Jess Clark, Solace Crisis Treatment Center prevention manager

"The worst parts of politics becoming the default setting is the worst piece for me, so much so that it's hard to even notice that they're happening. My biggest hope is that we don't wake up the day after the election and forget what these four years have been like and what brought us here—that we have a collective reckoning with the fact that it wasn't just one man, but it was our culture coming to slowly accept the unacceptable."

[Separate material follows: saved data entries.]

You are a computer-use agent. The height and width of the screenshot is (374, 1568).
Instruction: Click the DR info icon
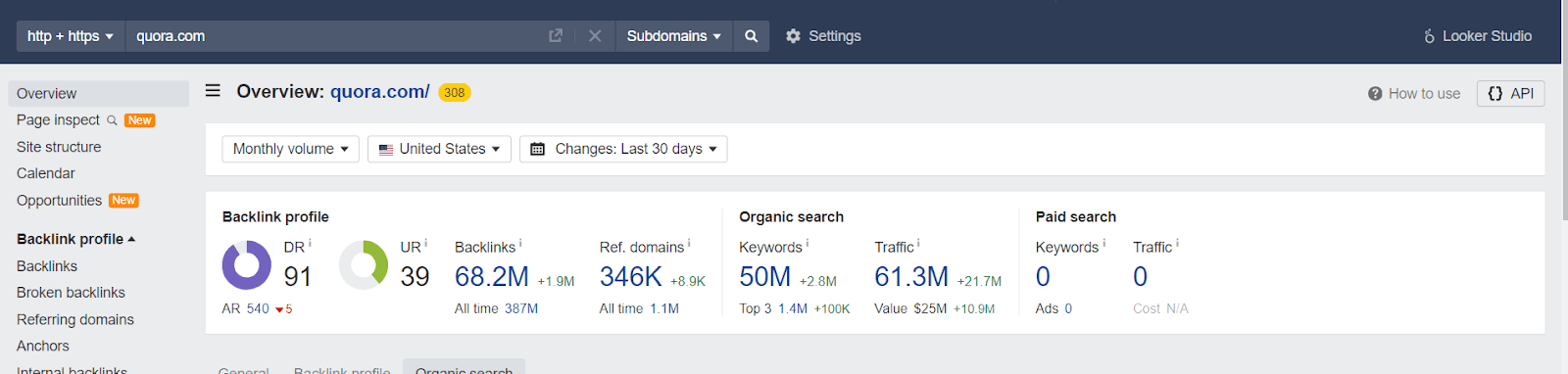pyautogui.click(x=311, y=243)
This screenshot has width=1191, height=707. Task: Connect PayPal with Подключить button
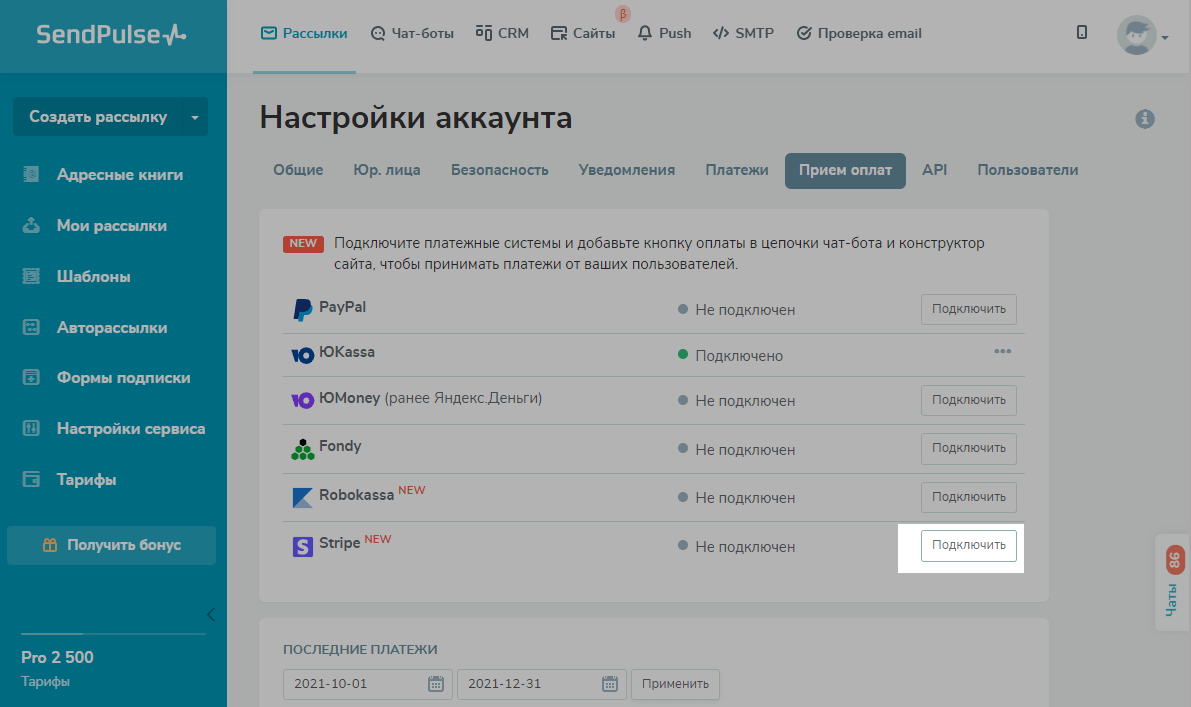tap(968, 309)
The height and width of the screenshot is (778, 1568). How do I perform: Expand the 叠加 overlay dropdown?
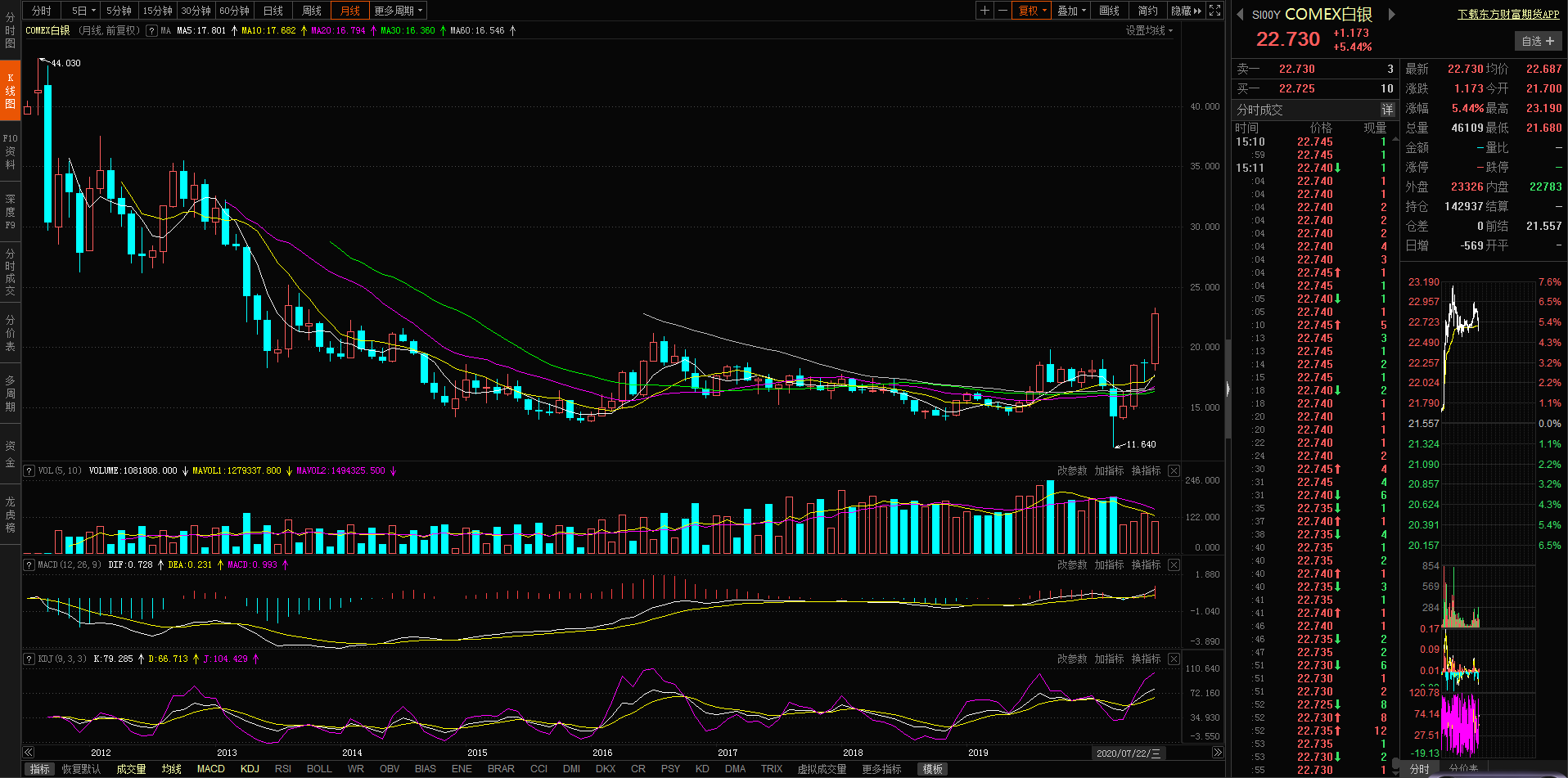[1071, 11]
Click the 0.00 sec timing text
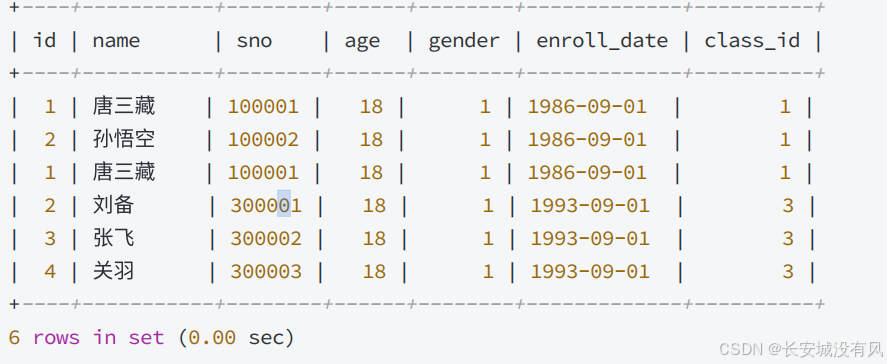The image size is (887, 364). tap(236, 338)
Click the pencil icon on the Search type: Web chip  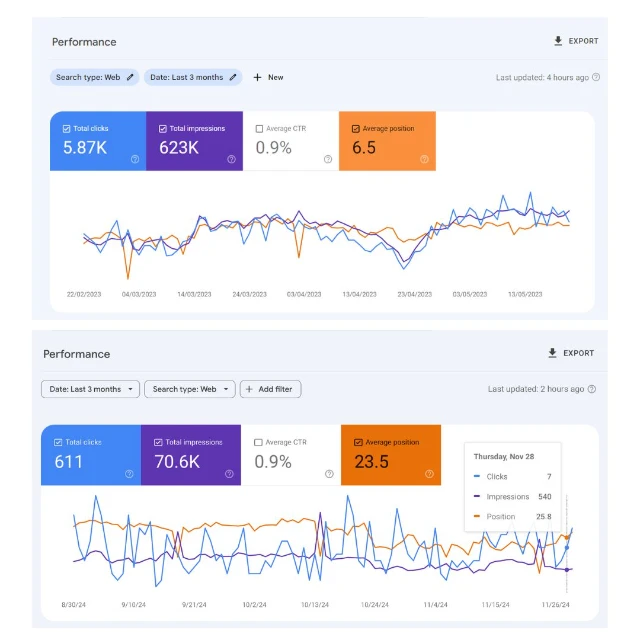click(130, 77)
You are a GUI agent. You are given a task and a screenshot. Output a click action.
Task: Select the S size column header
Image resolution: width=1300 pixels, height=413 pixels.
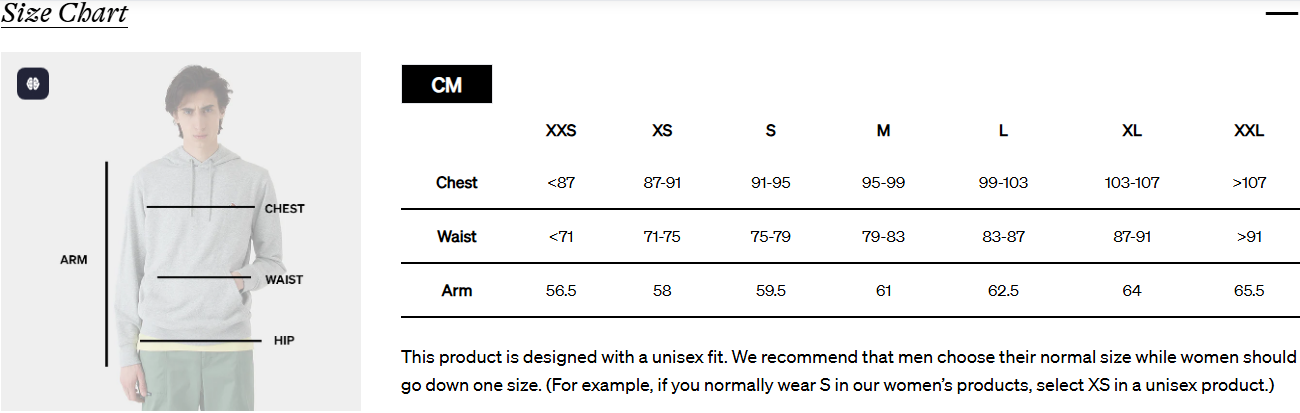pos(770,131)
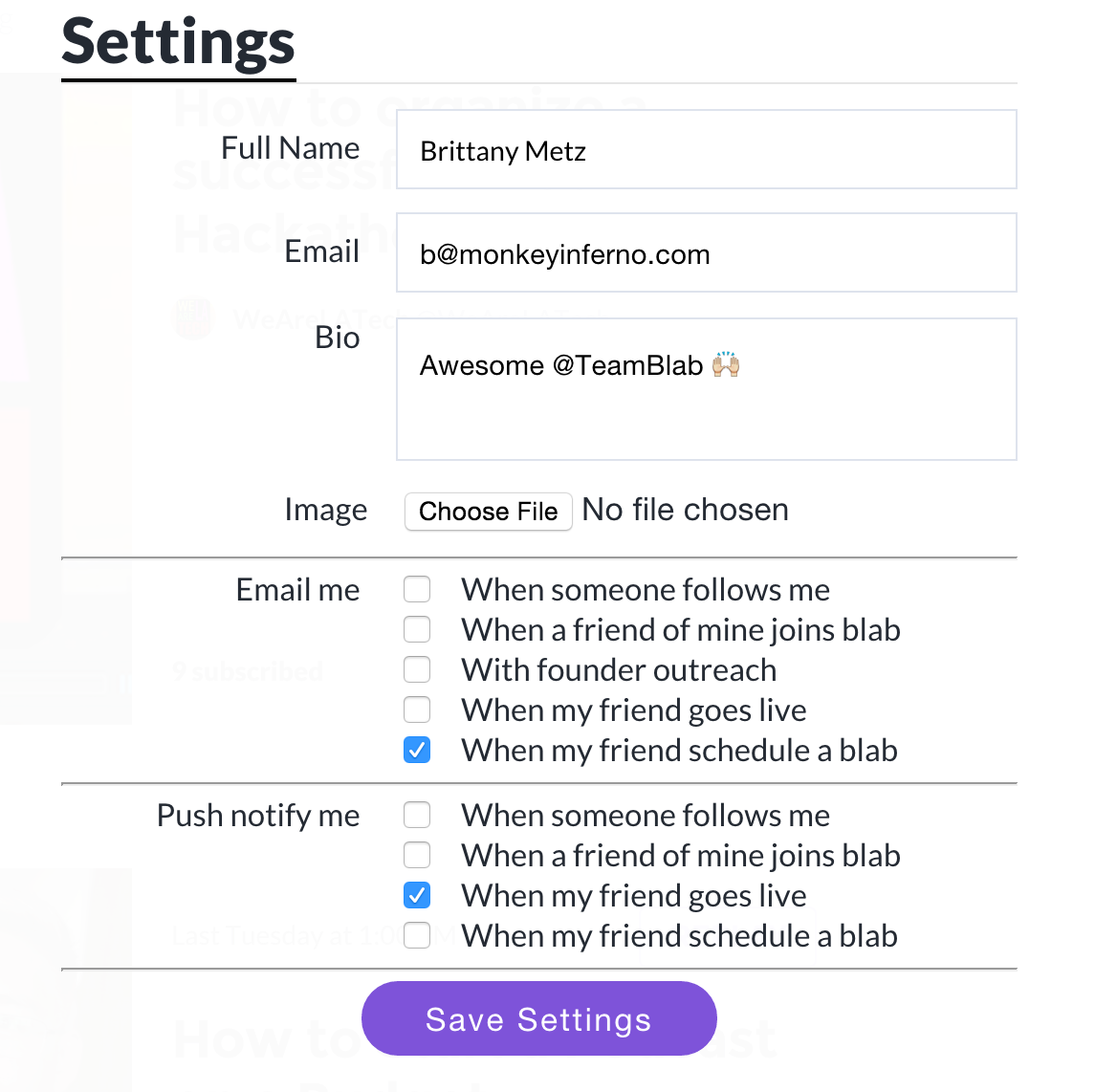Focus the Email address text field
The image size is (1117, 1092).
click(x=706, y=253)
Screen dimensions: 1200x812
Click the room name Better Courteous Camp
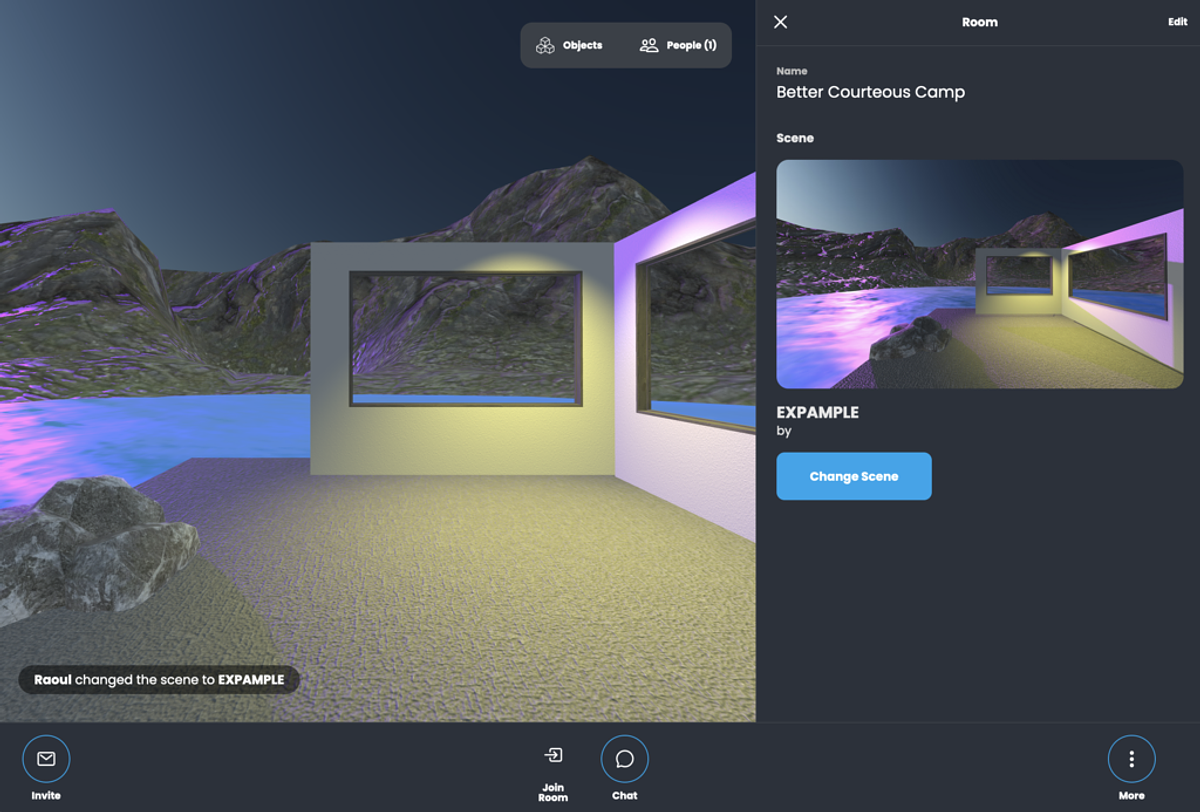[x=870, y=92]
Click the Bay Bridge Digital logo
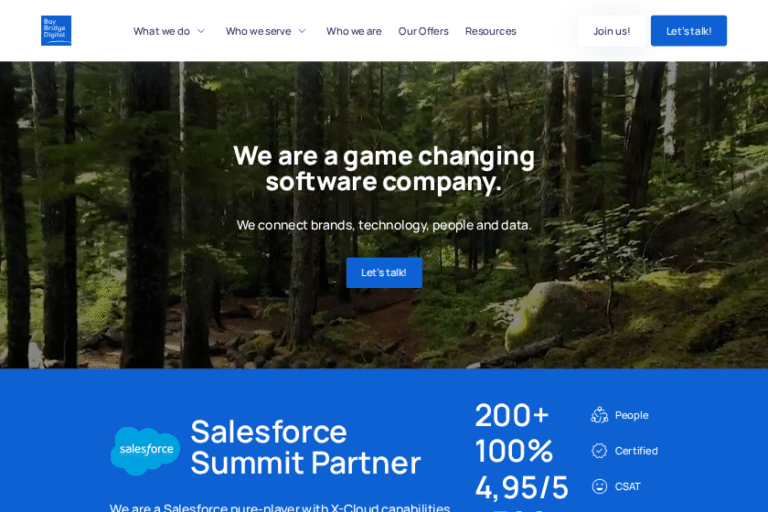This screenshot has width=768, height=512. tap(56, 30)
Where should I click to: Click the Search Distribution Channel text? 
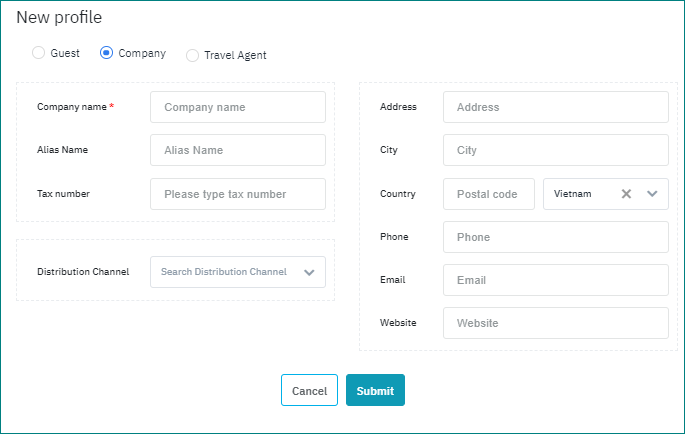coord(224,272)
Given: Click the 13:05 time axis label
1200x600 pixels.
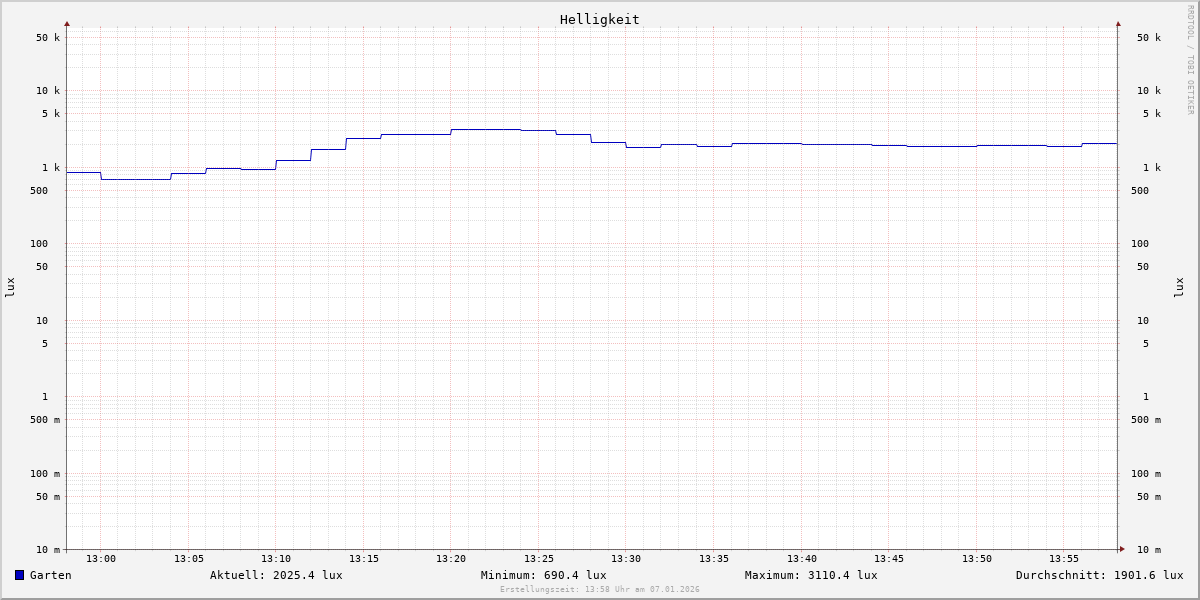Looking at the screenshot, I should (x=189, y=559).
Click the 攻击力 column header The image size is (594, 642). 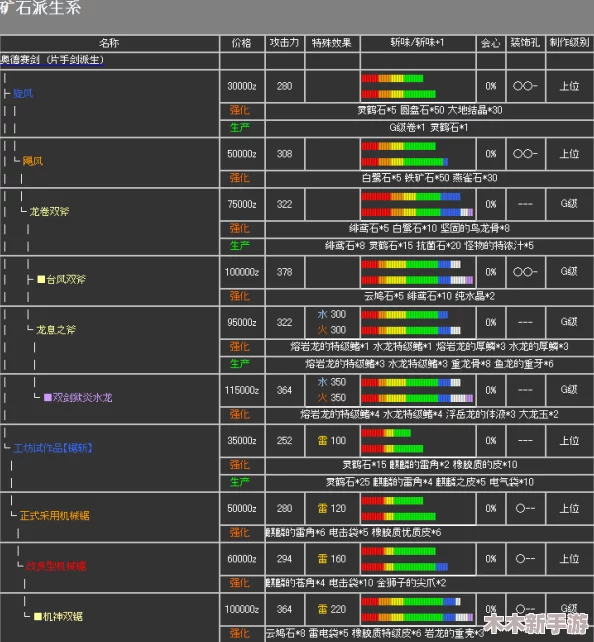coord(285,43)
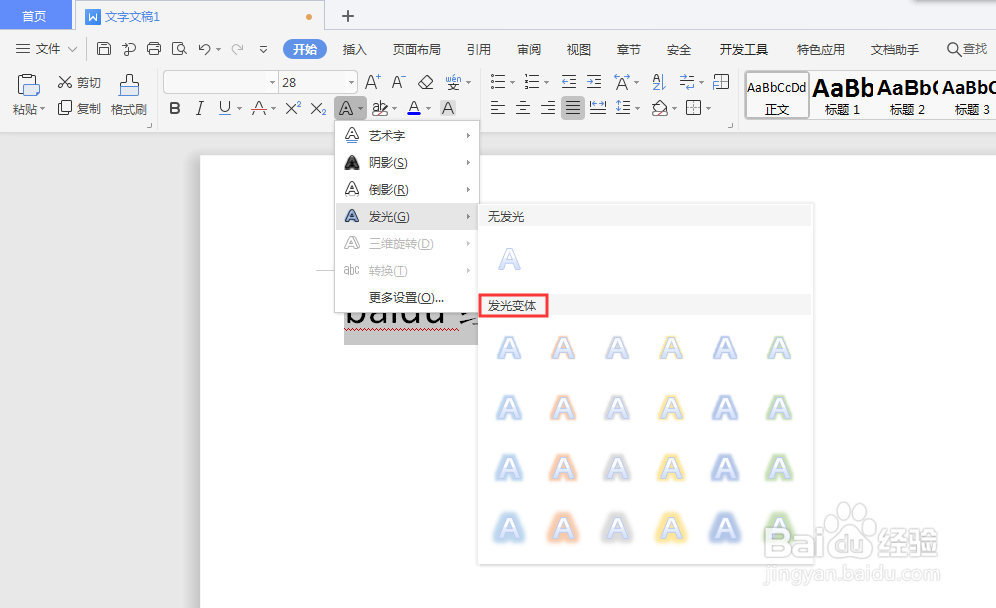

Teresa Leger Fernandez, New Mexico Democratic candidate for US House of Representatives, District 3

"I think what we have seen is that Trump and the Republicans have sought to undermine any trust in government and any sense that we can work collectively to address our issues, and that allows them to roll back regulations, to roll back health and safety protections, to roll back protection of environment, to give free rein to the largest corporations and richest individuals and create the most inequitable economic structure since we've seen since the 1920s. What I hope to see in the next four years is that we build back that trust. We know we need government to educate our children, we know we need it to protect our workers, to protect our environment and, as I always say, to create the foundation upon which our communities can thrive and our businesses can thrive. We've seen in their response to COVID what happens when you undermine government and trust in government. This is a moment when leadership in government is so needed and because we haven't had it…we've lost lives, we've lost livelihoods, our economy is—to put it technical terms—a mess. I think the next four years is about rebuilding that trust and recreating the kind of world where we create justice and equity."

Artemisio Romero y Carver, Santa Fe youth poet laureate, activist and first-time voter

"I think the best description of the Trump presidency for me is that it's killed a lot of people. What I've seen is new and unexplored levels of human death through the handling of the pandemic, through expansion of extractive industr[ies] that exacerbates the end of the human population. I see Trump as a white supremacist rallying white supremacists from the highest office, which also leads to death. Locally, we have people shot at by white supremacists, who are being told to stand by, by the president of the United States. The most quantifiable aspect of the Trump presidency is a lot of people have died who wouldn't have died if Trump had not been elected. My hope for the next four years is first that Joe Biden is elected…but more importantly, because a lot of my hopes don't rest on electoral politics, my hopes are the grassroots movement and uprising that we've seen in an unprecedented way in the last three quarters of a year will continue and we'll come together, not just as voters but as people and change the brutal violent issues of our nation at their core. My big hope is in the next four years is we can pass…the Green New Deal and preserve the plan that will preserve our planet for future generations and move toward un-funding and eventual abolition of police."